What happens to my credit report when there is a soft credit search?

It doesn’t leave a footprint on your file and will only be visible to you. Lenders won’t be able to see it, but you’ll still be able to view all searches conducted on your credit report, whether soft or hard.

How does a soft credit search work?

A soft credit search enables the person conducting the enquiry, whether that’s you, a lender, or a third party, to have an initial look at your credit report without accessing in-depth information on your borrowing history.

What is a hard credit search?

It’s a complete check of your credit report performed by lenders when you’re applying for credit.

Hard credit searches may take place when you:

  • Apply for a loan, credit card, or mortgage
  • Apply for a mobile phone contract
  • Apply to rent a property
  • Open an account with a utility company

You should be informed before a hard credit check is done.

Essentially, the lender is trying to determine whether you’re a good candidate and the level of risk you pose. They want to see whether they’re likely to get their money back (plus interest, where applicable) by understanding your borrowing habits in the past.

They’ll be able to view information like whether you’ve defaulted on payments, have previously been declared bankrupt, or if you have any county court judgments recorded on the Register of Judgments, Orders, and Fines - all of which remain on your credit file for six years.

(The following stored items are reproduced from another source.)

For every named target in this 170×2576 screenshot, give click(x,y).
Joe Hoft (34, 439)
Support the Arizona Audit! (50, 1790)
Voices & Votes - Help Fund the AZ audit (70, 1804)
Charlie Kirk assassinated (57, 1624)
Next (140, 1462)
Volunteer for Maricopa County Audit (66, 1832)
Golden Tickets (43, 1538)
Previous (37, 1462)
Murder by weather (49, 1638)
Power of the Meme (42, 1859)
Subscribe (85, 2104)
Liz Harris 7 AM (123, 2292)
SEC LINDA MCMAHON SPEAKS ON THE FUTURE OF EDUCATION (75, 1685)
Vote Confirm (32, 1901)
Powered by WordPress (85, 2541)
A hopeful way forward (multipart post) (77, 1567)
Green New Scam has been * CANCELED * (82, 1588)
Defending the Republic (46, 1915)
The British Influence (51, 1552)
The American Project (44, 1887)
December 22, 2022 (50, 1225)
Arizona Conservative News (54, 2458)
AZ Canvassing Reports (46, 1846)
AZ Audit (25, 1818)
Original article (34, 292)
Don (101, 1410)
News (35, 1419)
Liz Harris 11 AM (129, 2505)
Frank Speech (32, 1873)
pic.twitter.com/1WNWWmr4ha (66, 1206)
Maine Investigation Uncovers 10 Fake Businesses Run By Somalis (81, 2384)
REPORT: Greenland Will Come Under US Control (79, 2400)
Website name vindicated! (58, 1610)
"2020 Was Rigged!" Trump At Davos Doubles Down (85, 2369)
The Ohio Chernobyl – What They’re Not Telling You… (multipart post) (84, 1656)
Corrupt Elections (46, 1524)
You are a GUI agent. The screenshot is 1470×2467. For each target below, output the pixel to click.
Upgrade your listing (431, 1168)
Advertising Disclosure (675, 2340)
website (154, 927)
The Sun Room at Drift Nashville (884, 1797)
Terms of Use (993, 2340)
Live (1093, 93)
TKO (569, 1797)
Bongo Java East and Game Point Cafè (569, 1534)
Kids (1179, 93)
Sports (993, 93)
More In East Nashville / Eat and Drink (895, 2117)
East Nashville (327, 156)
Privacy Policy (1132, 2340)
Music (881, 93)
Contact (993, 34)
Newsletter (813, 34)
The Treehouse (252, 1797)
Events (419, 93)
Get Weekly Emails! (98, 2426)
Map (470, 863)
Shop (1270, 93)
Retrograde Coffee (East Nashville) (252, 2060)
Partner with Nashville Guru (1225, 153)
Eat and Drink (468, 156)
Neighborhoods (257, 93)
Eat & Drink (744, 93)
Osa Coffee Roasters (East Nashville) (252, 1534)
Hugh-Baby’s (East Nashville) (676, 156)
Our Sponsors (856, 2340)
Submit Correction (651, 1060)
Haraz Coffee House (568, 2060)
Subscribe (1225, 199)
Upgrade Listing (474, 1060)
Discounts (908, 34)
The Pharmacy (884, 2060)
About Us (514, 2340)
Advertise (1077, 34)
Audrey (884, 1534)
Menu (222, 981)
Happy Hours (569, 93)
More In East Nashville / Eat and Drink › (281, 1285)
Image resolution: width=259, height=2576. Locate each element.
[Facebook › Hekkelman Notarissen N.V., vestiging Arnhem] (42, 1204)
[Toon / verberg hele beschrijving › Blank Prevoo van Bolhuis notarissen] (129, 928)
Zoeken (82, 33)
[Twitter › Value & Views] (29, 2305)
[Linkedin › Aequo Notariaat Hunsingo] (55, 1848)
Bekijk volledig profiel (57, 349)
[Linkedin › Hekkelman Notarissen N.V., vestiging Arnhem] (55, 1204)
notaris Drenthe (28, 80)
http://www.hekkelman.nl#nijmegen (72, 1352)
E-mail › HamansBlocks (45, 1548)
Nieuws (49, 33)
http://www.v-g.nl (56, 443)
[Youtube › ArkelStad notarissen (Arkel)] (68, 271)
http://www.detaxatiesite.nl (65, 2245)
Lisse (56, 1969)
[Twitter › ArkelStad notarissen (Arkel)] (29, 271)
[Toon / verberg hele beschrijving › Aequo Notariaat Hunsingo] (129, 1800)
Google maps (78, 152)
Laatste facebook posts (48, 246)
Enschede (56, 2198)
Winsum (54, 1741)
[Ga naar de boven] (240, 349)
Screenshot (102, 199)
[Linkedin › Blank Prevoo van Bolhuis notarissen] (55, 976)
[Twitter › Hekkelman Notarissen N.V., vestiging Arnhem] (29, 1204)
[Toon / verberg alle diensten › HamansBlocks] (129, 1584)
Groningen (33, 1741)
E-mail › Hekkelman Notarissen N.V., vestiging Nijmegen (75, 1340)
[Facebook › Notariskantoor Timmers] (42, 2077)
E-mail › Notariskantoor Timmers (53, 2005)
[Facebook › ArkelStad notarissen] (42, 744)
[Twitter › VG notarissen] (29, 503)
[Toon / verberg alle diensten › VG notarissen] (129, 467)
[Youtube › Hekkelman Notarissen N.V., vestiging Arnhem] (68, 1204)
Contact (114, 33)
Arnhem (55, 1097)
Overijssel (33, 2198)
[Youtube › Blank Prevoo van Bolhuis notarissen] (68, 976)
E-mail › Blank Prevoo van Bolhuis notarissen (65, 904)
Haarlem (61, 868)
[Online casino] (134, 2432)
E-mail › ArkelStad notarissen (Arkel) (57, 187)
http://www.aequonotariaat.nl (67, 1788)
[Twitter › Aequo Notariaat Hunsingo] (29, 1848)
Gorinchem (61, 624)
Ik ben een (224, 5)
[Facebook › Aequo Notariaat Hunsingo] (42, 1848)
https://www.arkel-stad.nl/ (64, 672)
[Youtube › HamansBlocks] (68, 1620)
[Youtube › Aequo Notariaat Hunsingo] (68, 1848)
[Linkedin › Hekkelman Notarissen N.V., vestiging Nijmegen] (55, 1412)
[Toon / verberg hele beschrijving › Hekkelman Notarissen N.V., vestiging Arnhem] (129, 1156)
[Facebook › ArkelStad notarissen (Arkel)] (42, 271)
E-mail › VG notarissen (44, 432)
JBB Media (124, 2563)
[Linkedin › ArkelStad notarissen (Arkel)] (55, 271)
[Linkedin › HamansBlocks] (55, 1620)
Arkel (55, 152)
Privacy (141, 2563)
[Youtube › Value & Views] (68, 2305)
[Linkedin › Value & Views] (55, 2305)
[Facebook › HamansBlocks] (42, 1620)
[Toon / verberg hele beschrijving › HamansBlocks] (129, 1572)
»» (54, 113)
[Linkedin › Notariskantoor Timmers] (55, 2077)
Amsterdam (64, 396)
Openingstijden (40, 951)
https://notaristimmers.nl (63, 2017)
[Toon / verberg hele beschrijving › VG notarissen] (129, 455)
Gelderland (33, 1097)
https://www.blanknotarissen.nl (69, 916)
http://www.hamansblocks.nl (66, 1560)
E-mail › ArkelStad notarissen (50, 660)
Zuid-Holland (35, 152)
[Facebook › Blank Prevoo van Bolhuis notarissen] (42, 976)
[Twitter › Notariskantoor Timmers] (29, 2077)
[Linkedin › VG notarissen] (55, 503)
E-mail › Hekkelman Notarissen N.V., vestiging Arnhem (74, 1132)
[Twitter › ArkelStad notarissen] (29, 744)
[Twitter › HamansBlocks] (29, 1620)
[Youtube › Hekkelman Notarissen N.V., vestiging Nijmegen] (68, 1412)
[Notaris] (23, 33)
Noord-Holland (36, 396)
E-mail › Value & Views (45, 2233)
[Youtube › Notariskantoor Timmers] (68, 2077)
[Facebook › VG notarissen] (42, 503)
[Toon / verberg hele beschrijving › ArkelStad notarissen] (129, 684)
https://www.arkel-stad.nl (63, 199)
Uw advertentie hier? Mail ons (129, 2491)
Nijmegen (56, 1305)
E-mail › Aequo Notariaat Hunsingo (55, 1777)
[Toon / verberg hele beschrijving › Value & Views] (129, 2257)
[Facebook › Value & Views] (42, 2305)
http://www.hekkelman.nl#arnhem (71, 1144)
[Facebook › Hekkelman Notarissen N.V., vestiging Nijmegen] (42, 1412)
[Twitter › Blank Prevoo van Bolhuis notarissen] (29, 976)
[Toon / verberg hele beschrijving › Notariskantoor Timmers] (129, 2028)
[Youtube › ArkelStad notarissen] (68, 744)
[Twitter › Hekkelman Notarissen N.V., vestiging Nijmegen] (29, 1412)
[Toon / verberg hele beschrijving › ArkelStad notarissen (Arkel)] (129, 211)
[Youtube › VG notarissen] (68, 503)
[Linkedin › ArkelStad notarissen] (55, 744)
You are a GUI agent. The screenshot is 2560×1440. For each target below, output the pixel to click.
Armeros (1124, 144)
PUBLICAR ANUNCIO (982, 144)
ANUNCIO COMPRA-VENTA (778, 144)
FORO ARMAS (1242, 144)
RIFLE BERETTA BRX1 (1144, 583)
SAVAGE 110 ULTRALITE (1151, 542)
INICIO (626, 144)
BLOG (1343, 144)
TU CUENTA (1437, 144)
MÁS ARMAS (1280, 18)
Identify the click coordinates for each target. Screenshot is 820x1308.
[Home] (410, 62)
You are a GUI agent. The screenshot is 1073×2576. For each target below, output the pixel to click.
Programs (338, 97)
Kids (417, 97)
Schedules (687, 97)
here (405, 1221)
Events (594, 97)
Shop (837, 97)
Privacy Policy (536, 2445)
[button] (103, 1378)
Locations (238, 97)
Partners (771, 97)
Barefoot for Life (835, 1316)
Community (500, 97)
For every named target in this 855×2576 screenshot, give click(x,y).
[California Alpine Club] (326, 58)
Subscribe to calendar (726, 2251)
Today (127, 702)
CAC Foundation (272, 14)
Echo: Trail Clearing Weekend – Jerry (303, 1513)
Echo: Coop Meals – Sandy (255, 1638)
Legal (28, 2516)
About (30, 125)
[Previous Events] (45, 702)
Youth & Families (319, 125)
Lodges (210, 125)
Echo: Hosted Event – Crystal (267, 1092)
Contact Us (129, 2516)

Why does a hard search affect your credit score?

A hard search shows that you’ve applied to borrow money.

It will affect your credit score temporarily if you’re accepted (usually only by a few points) but should build back up again as you make your repayments.

If you’re rejected, it can negatively impact your credit score and you might find it takes longer to recover. Multiple applications (whether approved or denied) within a short time period could see your score drop sharply, making it harder to be accepted for credit or the best interest rates in the future.

It signals to lenders that you may be struggling financially, making you a riskier option. All hard searches will remain on your credit file for one year, after which they’ll disappear.

What’s the difference between soft and hard credit checks?

Soft credit checks won’t be visible to lenders, only to you, so they won’t be considered during an application process.

They’ll have no impact on your credit score and can be performed by you, a lender, or a third party.

Also, a soft credit check can be done without your permission, whereas typically you’ll be notified before a hard credit search gets underway.

How to check your credit score

You can check your credit score for free with any of the three main credit reference agencies – Equifax, Experian, and TransUnion.

This will just be an overview of your credit file so for a more detailed look, you might want to think about signing up with one of them. You’ll be required to pay a monthly fee for the privilege, but you may be able to take advantage of a free introductory offer.

It’s important to check that the information held in your file is correct and to get it changed if it isn’t. This could help to give your credit score a boost.